(Photo credit: Emina Ida, WWF-Canada)

September 25, 2023

Blue conservation economies generate economic wealth for a region using natural resources from land and marine areas in a way that meets the needs of the local communities while conserving and restoring (not depleting) those resources. 

With $1.35 billion in Canadian federal government funding to advance Indigenous-led conservation initiatives, Inuit communities in Nunavut are facing an unprecedented opportunity to build conservation economies that leverage traditional knowledge and skills to accelerate regional economic growth while advancing the stewardship of land and marine resources. 

Spence Bay Hunters and Trappers Association manager, Jimmy Ullikatalik, explains the importance of protecting and conserving the area of Aviqtuuq for the community of Taloyoak, Nunavut.

A video about the blue conservation economy of Taloyoak, Nunavut from ArctiConnexion .
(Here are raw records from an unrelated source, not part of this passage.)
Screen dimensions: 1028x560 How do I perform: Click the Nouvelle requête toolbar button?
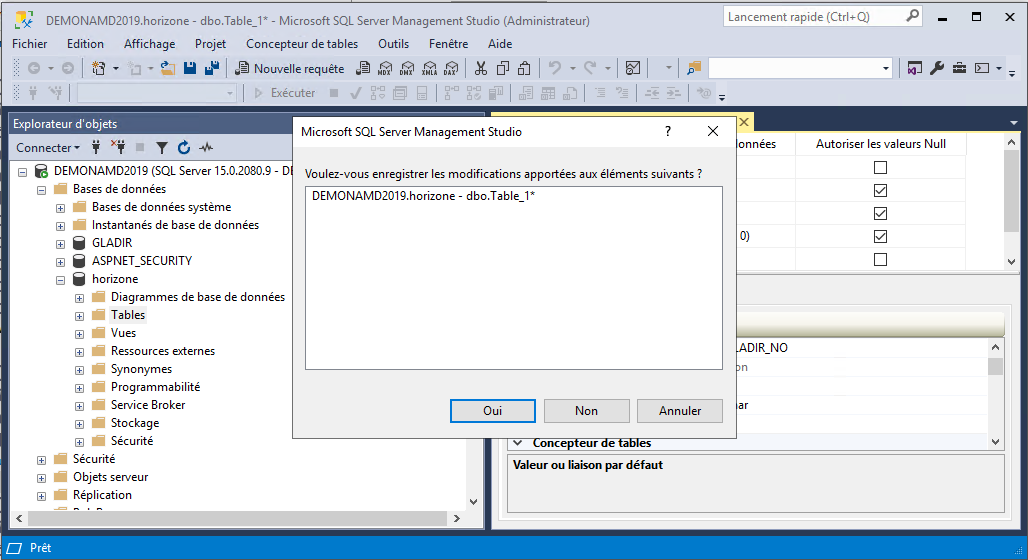(289, 68)
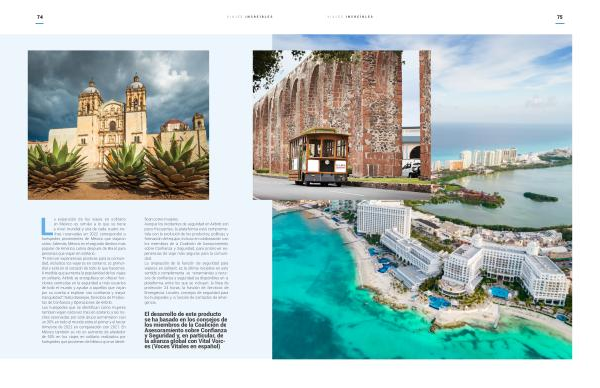The width and height of the screenshot is (600, 388).
Task: Click the trolley car in aqueduct photo
Action: 319,157
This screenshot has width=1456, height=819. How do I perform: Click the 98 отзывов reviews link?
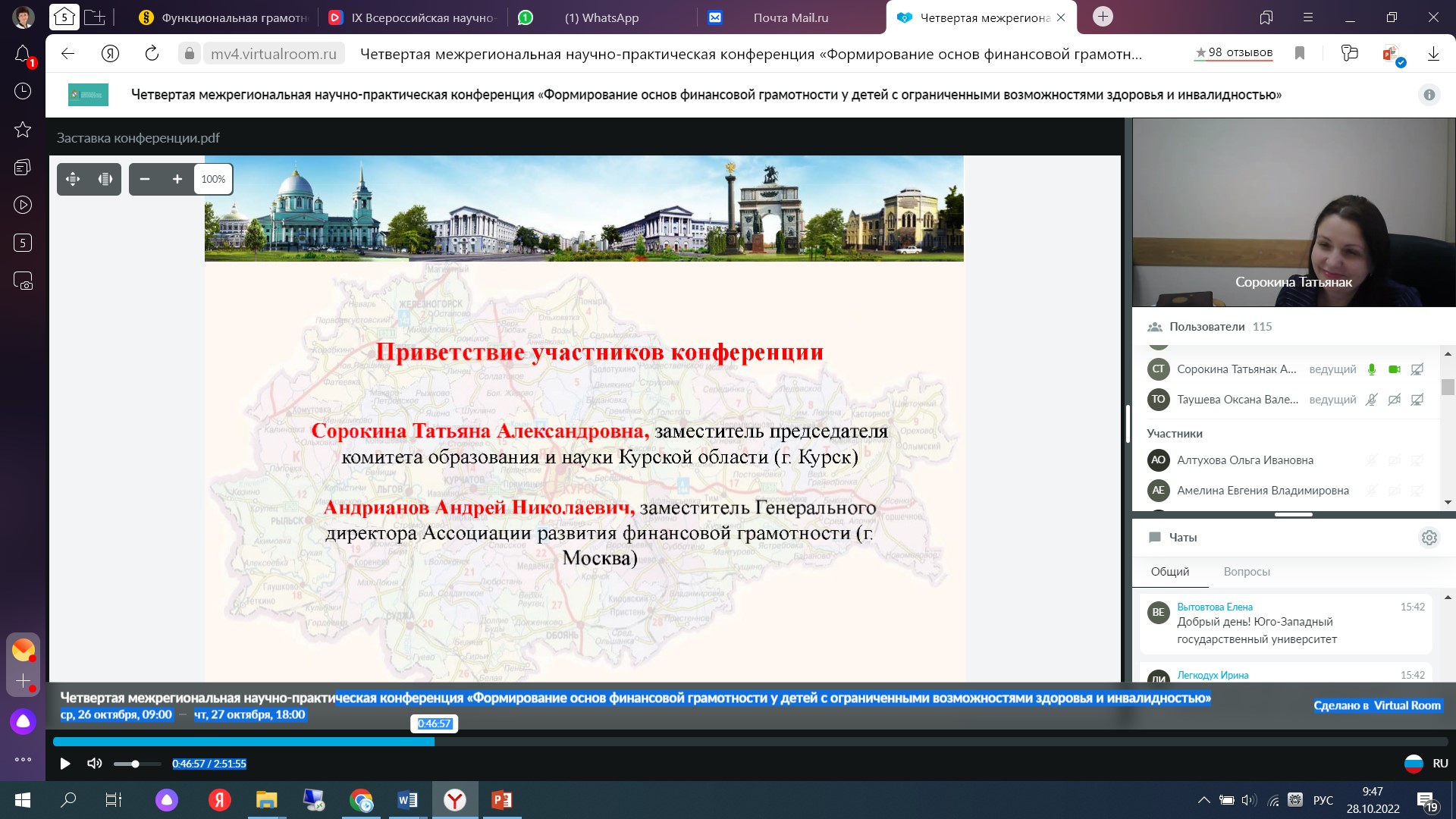[x=1234, y=52]
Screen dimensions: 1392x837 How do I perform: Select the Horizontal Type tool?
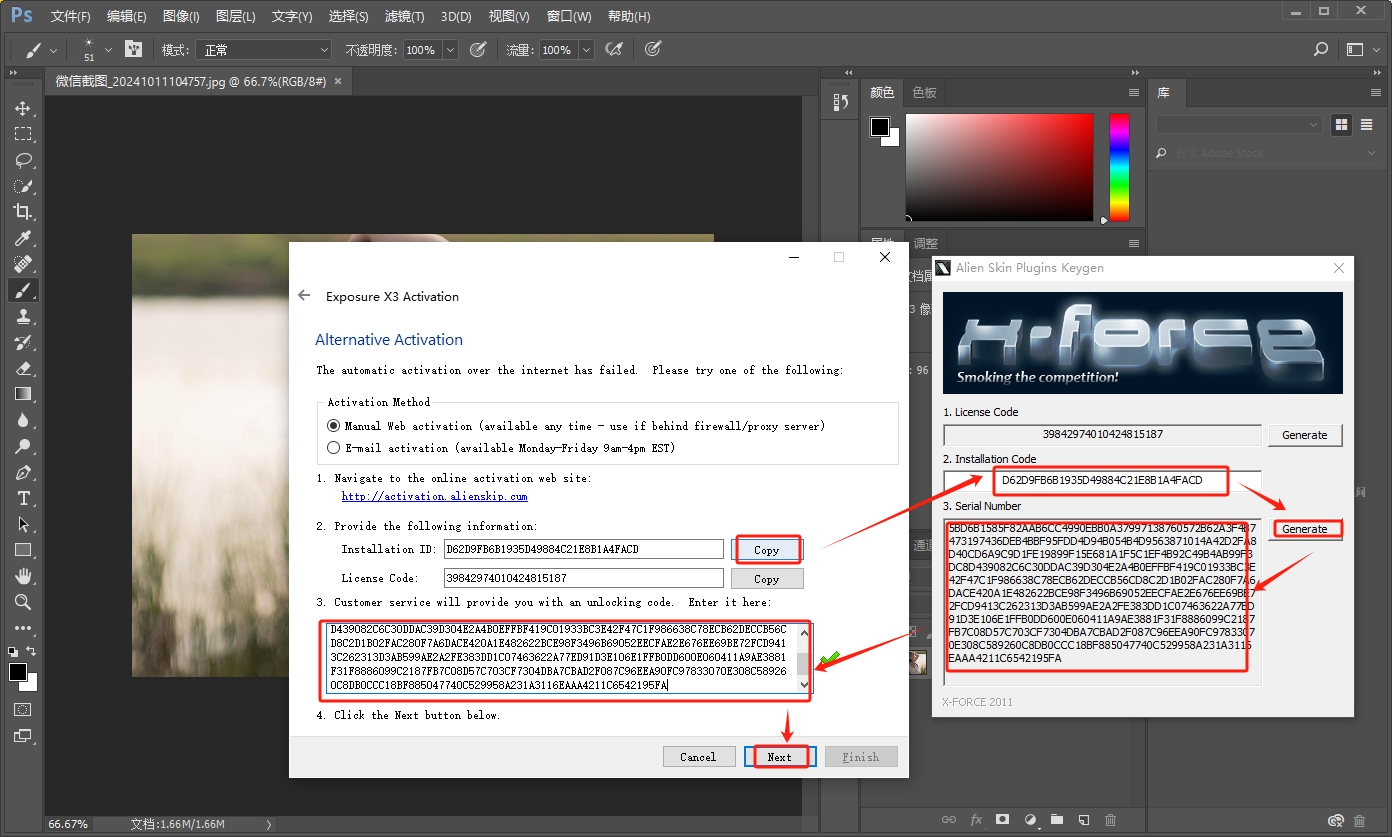(23, 498)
Our reports show that accelerating investments in conservation economies across the territory can provide several immediate benefits like providing more jobs, housing, and access to nutritious food, while supporting the environment and protecting Inuit culture and language for future generations. 

A few opportunities are:

  • Country food economies that are based on harvesting country food (e.g., caribou, muskox, seal, and Arctic char) and establishing processing facilities to prepare and distribute food in coastal Inuit communities that need greater access to nutritious food. Nunavut’s country food economy is currently valued at more than $200 million. 
  • Inuit Guardians programs that are conducting environmental research and monitoring, improving access to nutritious food, and creating job opportunities, while providing role models in local communities and aiding the transfer of traditional knowledge, culture, and language. Guardians programs in Taloyoak and Tallurutiup Imanga are already estimated to have generated a return on investment of $27 million. 
  • Tourism activities that are based on Nunavut’s wealth of natural landscapes and unique biodiversity and provide jobs that are in line with Inuit traditional values. Nunavut’s tourism industry is currently valued at $96 million. 

Attracting investors with a successful business case for conservation economies hinges on clearly expressing the values of these economies and how they can contribute to a vision of regional economic development that prioritizes the long-term well-being of Inuit households.

Our new reports “Inuit-led Economic Development: An Overview of Nunavut’s Blue Conservation Economy” and “Conservation Economies in Nunavut: Aviqtuuq Case Study”, released with support from WWF-Canada and the Canadian Northern Economic Development Agency, explore the value of Nunavut’s blue conservation economy and highlight how communities in Nunavut are finding success with this approach.